The Abstinence Teacher
- First edition cover
- Author: Tom Perrotta
- Language: English
- Genre: Fiction
- Publisher: St. Martin's Press
- Publication date: October 16, 2007
- Publication place: United States
- Media type: Print (hardcover)
- Pages: 358 pp (1st edition, hardcover)
- ISBN: 0-312-35833-4 (1st edition, hardcover)
- OCLC: 138340958
- Dewey Decimal: 813/.54 22
- LC Class: PS3566.E6948 A66 2007b

= The Abstinence Teacher =

2007 novel by Tom Perrotta

The Abstinence Teacher is a 2007 novel by American author Tom Perrotta. It tells the story of Ruth Ramsey, a divorced sexual education teacher who lives in suburban New Jersey and comes into conflict with the town's conservative population. According to Perrotta, it is "all about sex education and the culture wars." He was inspired to write the novel after reading of the influence of evangelical voters on the 2004 presidential election, stating, "I did feel somewhat inadequate as a novelist, just like I'd missed something huge happening in this country.
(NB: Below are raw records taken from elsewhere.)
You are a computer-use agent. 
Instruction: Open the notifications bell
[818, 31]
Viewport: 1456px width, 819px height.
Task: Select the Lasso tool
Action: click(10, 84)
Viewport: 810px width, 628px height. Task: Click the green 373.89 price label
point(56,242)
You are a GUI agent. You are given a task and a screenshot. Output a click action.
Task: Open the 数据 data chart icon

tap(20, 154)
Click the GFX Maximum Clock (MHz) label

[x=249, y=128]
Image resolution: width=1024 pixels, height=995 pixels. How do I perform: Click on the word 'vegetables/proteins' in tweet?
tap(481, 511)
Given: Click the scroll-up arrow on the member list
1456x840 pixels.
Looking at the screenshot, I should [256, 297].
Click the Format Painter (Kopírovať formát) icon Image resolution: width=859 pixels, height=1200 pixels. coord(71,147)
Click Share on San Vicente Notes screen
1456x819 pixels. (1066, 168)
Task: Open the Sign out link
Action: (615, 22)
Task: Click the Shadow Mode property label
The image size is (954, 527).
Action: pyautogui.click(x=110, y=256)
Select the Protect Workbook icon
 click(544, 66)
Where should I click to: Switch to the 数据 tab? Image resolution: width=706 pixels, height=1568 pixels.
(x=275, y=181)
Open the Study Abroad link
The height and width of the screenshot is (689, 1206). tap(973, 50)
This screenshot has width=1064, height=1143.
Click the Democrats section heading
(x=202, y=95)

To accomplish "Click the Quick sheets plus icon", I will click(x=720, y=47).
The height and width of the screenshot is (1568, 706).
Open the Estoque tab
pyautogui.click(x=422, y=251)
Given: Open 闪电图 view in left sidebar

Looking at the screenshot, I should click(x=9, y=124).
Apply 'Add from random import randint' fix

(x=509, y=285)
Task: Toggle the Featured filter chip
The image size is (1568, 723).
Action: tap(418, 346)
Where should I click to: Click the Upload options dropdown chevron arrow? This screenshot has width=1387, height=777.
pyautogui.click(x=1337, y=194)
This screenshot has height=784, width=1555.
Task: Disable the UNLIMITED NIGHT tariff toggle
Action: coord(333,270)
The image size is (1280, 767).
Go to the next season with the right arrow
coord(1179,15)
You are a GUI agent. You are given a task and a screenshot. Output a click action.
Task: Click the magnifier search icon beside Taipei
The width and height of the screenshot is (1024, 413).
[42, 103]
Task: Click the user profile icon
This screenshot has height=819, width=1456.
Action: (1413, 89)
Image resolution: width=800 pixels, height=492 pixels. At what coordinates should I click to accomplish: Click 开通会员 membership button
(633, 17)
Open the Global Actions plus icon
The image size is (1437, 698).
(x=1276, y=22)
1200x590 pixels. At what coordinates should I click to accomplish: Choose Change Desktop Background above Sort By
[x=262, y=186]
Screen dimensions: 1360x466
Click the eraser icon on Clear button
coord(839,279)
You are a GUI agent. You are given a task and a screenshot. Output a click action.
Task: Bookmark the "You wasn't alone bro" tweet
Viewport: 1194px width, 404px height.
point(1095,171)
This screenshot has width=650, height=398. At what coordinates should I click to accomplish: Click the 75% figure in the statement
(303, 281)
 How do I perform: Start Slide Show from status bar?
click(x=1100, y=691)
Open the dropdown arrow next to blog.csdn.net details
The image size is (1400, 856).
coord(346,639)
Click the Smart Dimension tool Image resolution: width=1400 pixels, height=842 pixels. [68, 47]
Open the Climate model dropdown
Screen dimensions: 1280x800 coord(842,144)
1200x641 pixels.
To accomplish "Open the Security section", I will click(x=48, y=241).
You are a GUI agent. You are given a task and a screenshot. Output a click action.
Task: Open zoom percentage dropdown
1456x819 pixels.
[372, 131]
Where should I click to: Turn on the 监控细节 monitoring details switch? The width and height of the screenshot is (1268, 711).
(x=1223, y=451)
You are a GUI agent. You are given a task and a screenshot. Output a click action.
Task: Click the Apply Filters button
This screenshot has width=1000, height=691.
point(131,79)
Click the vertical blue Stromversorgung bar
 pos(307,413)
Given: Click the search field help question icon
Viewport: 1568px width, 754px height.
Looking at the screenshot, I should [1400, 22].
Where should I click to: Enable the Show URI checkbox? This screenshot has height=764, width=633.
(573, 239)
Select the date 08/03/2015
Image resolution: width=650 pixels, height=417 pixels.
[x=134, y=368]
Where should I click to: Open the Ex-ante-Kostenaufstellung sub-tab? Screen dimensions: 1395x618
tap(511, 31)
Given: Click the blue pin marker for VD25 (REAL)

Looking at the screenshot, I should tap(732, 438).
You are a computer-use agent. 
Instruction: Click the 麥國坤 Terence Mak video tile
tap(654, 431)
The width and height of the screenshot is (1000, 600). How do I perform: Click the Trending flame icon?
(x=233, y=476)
I really did set out to kind of investigate that world." The novel also touches on other issues such as homophobia and sexism in the suburban setting.

==Critical reception==
Kirkus Reviews called the book "ruefully humorous and tenderly understanding of human folly." Publishers Weekly wrote that The Abstinence Teacher "is rife with Perrotta’s subtle and satiric humor."

==Film adaptation==
Warner Independent Pictures purchased the film rights to the novel in September 2006, more than a year before it was published. As of October 2007, Perrotta was working on the screenplay, which, according to Perrotta's official site, was completed in 2008. The planned movie was originally supposed to be co-directed by Little Miss Sunshine directors Jonathan Dayton and Valerie Faris. The project was taken over by The Kids Are All Right director Lisa Cholodenko.